**Exercise:** From the records below, copy every line that contains the word "next".

Start of Excerpted records

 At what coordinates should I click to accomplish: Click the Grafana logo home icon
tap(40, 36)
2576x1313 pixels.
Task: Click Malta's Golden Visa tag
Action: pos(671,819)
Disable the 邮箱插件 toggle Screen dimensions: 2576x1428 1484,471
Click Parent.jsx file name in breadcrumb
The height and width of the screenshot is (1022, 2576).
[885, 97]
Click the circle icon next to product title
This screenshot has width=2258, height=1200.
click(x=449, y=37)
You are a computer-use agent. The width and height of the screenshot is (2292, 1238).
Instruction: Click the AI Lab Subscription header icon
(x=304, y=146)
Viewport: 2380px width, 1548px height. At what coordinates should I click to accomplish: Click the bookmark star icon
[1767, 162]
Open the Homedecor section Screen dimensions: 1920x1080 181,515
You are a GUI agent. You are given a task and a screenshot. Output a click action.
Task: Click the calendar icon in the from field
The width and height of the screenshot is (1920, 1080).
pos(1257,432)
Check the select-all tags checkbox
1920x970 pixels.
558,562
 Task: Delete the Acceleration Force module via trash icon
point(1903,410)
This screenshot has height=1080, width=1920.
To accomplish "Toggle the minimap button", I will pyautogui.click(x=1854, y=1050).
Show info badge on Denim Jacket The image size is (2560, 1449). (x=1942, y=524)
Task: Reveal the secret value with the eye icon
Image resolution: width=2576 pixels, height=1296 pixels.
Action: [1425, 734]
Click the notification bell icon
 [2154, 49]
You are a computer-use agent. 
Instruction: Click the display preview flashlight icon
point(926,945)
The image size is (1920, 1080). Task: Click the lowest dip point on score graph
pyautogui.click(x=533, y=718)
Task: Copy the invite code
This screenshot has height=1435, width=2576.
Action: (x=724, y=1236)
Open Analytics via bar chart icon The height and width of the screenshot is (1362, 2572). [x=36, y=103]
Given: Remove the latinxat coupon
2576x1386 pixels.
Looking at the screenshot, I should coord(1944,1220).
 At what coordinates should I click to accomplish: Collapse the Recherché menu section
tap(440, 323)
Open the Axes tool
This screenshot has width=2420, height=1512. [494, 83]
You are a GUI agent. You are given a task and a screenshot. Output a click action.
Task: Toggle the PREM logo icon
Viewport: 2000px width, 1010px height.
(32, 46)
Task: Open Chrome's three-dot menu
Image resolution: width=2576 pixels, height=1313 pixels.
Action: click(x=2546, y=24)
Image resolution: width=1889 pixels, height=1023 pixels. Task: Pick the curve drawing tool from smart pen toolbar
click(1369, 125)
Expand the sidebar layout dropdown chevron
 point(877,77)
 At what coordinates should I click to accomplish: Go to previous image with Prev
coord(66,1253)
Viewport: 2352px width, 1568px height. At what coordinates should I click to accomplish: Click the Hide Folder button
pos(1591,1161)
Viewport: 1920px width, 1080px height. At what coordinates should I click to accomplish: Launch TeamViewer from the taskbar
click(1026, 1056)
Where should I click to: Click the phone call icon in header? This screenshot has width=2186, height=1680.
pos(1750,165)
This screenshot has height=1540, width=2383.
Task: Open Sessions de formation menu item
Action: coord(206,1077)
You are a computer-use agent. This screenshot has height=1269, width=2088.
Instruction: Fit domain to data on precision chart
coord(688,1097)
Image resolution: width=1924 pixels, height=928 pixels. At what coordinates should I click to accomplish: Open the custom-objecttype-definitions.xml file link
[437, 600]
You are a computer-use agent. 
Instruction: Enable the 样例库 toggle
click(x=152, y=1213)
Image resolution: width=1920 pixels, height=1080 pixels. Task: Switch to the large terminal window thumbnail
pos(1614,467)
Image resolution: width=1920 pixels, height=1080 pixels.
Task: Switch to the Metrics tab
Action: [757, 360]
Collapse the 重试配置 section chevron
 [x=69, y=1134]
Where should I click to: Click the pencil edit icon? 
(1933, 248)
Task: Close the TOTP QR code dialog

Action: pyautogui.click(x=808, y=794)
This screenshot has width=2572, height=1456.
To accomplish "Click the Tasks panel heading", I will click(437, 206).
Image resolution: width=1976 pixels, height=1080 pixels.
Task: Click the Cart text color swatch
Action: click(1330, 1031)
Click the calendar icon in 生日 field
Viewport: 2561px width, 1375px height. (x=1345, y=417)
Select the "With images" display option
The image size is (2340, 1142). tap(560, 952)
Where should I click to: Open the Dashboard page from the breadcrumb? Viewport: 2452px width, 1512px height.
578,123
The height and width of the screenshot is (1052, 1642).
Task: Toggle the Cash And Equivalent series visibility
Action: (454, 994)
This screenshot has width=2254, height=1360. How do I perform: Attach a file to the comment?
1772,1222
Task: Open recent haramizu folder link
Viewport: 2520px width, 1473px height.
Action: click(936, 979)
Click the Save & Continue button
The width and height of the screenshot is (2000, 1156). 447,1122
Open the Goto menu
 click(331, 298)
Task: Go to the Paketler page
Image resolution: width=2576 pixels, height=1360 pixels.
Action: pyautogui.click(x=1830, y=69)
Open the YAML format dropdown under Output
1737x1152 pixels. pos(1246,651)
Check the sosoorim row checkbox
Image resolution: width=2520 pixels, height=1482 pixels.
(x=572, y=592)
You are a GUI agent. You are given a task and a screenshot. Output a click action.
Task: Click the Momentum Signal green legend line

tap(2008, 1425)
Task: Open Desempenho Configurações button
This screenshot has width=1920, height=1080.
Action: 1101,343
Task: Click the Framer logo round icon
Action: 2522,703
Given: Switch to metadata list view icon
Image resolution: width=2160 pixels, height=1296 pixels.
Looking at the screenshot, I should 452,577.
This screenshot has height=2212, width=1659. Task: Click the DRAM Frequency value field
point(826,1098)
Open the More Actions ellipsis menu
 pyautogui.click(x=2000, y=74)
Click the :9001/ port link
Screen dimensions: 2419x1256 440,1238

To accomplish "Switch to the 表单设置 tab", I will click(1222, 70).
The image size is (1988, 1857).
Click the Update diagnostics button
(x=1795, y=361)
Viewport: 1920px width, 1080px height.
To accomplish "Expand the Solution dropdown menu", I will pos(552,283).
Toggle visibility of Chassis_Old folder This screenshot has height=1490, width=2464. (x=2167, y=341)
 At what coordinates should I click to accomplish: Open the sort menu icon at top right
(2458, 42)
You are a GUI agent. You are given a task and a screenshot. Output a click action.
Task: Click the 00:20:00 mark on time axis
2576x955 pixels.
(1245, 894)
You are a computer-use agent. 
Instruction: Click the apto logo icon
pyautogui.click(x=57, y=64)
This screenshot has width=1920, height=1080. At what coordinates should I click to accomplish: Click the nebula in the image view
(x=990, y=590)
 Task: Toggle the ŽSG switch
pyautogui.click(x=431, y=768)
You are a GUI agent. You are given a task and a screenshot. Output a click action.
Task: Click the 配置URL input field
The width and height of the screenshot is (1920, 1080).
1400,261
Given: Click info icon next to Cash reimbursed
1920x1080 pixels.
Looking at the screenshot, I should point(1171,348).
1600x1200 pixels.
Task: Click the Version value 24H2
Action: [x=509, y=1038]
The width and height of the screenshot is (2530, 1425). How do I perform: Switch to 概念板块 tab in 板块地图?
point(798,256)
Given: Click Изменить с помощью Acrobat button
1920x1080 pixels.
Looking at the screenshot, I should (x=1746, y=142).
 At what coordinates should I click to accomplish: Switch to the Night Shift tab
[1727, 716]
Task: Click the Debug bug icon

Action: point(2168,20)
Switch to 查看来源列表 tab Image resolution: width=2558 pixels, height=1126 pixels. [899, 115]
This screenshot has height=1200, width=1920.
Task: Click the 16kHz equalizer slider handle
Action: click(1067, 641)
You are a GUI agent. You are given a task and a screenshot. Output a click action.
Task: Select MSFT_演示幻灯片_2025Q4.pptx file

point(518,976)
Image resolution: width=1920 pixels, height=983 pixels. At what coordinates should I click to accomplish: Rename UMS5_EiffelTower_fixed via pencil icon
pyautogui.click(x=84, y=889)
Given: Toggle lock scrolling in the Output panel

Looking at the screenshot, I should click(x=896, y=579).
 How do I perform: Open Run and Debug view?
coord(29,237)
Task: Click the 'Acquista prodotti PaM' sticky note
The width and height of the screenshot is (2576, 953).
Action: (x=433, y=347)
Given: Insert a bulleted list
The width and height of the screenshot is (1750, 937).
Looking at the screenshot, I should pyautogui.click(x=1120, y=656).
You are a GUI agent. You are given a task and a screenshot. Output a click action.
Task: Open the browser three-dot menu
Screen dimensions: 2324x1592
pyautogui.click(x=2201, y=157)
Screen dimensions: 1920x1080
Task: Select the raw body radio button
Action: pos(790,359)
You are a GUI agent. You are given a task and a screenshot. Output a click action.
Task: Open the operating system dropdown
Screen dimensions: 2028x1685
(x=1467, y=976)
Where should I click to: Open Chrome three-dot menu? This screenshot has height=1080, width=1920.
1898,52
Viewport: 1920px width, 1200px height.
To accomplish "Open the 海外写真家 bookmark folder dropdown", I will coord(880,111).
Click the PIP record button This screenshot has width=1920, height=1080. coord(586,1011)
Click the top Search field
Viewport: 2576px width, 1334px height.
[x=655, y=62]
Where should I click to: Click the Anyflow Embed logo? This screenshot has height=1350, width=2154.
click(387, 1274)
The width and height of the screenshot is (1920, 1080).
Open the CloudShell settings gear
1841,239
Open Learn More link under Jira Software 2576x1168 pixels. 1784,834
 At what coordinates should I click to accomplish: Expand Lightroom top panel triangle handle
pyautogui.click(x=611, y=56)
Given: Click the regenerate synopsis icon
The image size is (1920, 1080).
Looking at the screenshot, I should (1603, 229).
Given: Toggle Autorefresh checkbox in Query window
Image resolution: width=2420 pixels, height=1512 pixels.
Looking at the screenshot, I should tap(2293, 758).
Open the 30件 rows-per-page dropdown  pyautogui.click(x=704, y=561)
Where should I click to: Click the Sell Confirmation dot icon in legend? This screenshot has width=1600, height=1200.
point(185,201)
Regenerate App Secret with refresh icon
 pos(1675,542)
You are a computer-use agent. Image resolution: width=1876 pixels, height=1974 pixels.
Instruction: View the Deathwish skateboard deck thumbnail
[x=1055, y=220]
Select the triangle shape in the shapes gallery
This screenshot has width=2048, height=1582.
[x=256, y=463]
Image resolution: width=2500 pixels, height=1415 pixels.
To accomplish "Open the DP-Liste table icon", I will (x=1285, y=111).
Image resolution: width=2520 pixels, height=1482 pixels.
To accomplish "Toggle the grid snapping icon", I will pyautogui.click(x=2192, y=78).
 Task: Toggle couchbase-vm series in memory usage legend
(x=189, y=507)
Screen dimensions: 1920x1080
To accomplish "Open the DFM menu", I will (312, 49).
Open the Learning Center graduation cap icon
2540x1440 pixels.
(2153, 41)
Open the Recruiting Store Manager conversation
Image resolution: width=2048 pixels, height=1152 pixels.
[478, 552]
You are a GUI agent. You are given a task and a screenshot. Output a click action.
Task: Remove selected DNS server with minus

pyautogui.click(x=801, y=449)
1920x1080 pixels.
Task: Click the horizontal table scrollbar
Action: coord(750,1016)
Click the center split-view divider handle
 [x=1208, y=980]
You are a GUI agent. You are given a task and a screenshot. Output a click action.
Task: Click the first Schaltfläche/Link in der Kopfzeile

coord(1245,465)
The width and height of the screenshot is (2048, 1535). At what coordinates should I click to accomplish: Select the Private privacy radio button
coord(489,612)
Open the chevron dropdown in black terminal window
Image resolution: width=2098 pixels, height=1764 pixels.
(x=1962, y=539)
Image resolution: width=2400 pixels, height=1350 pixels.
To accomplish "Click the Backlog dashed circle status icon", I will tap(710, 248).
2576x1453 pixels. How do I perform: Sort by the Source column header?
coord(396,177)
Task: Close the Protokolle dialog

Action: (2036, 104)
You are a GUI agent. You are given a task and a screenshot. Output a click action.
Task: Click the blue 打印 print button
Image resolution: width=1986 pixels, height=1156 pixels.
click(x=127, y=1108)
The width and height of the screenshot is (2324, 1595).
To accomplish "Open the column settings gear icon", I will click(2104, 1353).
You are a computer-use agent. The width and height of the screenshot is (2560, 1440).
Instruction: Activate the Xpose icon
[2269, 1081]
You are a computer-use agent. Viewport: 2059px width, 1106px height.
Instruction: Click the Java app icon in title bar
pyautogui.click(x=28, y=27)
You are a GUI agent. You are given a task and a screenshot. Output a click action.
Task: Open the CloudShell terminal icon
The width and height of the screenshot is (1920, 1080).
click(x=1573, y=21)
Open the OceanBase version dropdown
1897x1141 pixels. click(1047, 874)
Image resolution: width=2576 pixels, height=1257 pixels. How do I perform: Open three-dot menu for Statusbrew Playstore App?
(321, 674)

End of Excerpted records

**Solution to this problem:**
Click the circle icon next to product title
Given: Click info icon next to Cash reimbursed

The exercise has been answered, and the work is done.